Bourdieu (2006) ressalta a importância fundamental das condições sociais de produção e, mais especificamente, da posição do realizador, na definição das propriedades dos bens simbólicos. Os limites impostos pela estrutura de um campo, ao estabelecer certos padrões de realização, determina também a forma e o conteúdo destes produtos. No limite, as estruturas de produção têm também forte impacto sobre as formas de recepção131. As características das produções simbólicas demandam formas específicas de recepção, ou seja, elas pressupõem uma consideração pela forma e o conteúdo que ostentam: um discurso filosófico, a depender de seu reconhecimento enquanto tal, demanda a forma de sua recepção como um discurso filosófico, e não como um panfleto político ou como literatura romântica.
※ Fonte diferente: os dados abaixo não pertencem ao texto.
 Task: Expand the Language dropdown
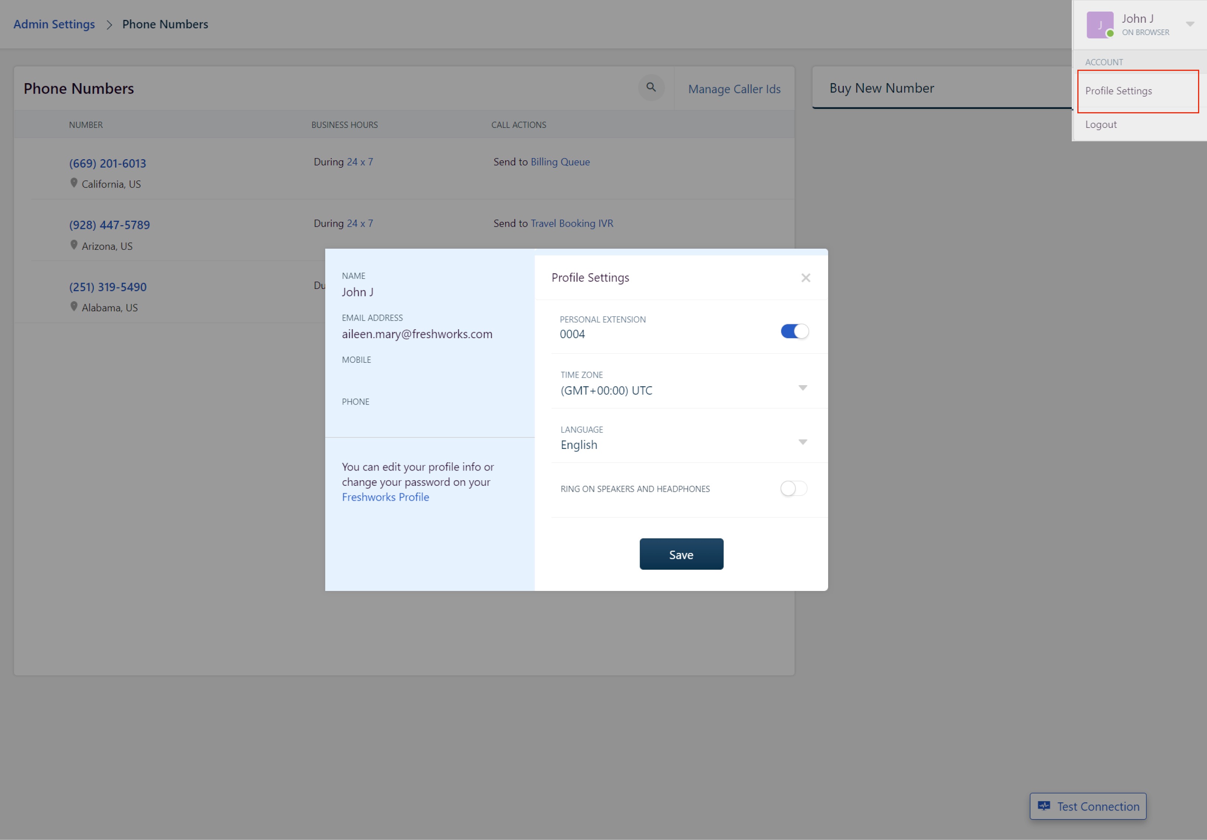(802, 442)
Neste capítulo vou me debruçar de forma mais cautelosa sobre a relação entre a organização do sistema mediático e as condicionalidades da comunicação social nas sociedades contemporâneas. Se for bem-sucedido nessa discussão, ao final poderei apresentar um quadro mais claro sobre as implicações da proeminência da forma mediada de comunicação para a democracia, entendida como a garantia do valor equitativo das liberdades políticas. Nesse quadro, o foco recai sobre as três funções da comunicação pública, quais sejam, a realização das autonomias pública e privada e o oferecimento das condições necessárias à agência política por meio do exercício das liberdades comunicativas.
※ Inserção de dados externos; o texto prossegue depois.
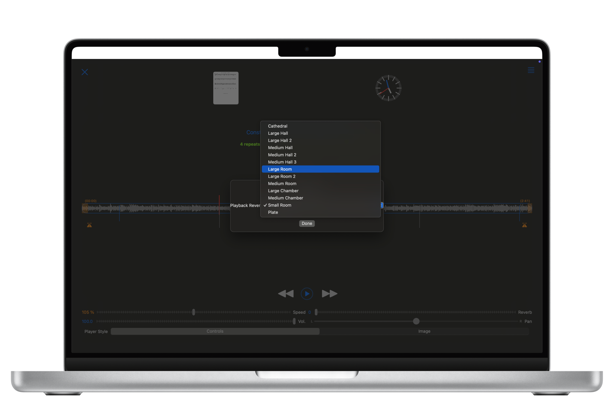Click the Play button to start playback

pos(307,294)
Dentre as garantias que constituem as condições efetivas de realização, em pé de igualdade, das liberdades comunicativas, destaquei, na primeira parte, as oportunidades equitativas de acesso aos canais de mediação e a preservação do que estou chamando, inspirado na formulação rawlsiana, de um contexto comunicativo em que se respeitem as bases sociais do autorrespeito. No que se segue pretendo ressaltar algo que já esteve presente no capítulo anterior, isto é, uma compreensão sobre como a estrutura típica dos canais de mediação representa vetores distintos e, por vezes, opostos no que se refere à realização das funções da comunicação na ordem política democrática. A ideia é entender de que maneira a estrutura do sistema mediático e as normas que informam a sua

organização impactam a abertura ao intercâmbio discursivo e ao diálogo entre as diversas arenas da sociedade, sempre lançando luz sobre a sua influência sobre as possibilidade de agência comunicativa e sobre a formação das autonomias pública e privada.

Diferenciado por injunções estruturais, econômicas e características socioculturais, os media podem concorrer para formar opiniões, mudar atitudes e tradições, transformar práticas e percepções de sujeitos, grupos e instituições, contribuir para o avanço das liberdades expressivas e comunicativas. Conforme sugeri no capítulo anterior, para compreender o sistema de mediação da comunicação é necessário considerar a economia política dos meios e as normas, formais e informais, que regulam a sua operação. Afirmei, ademais, que não se pode desconsiderar, além dos meios impressos e eletrônicos tradicionais, as novas tecnologias digitais, que favorecem a produção de bens simbólicos, intensificam a difusão de informações e pontos de vista em uma dimensão espaçotemporal imediata, estabelecendo formas de expressão e sociabilidade inovadoras.

No intuito de delinear a situação estrutural dos meios de comunicação de massa nas sociedades contemporâneas, vou recorrer a uma reconstrução histórico-analítica do desenvolvimento do sistema mediático, procurando demonstrar como a organização deste campo tem relação íntima com as mudanças sociais, culturais, econômicas e políticas no período que marcou a sua ascensão, ademais de ressaltar as influências potenciais, quando adequado, dos media sobre aquelas mudanças.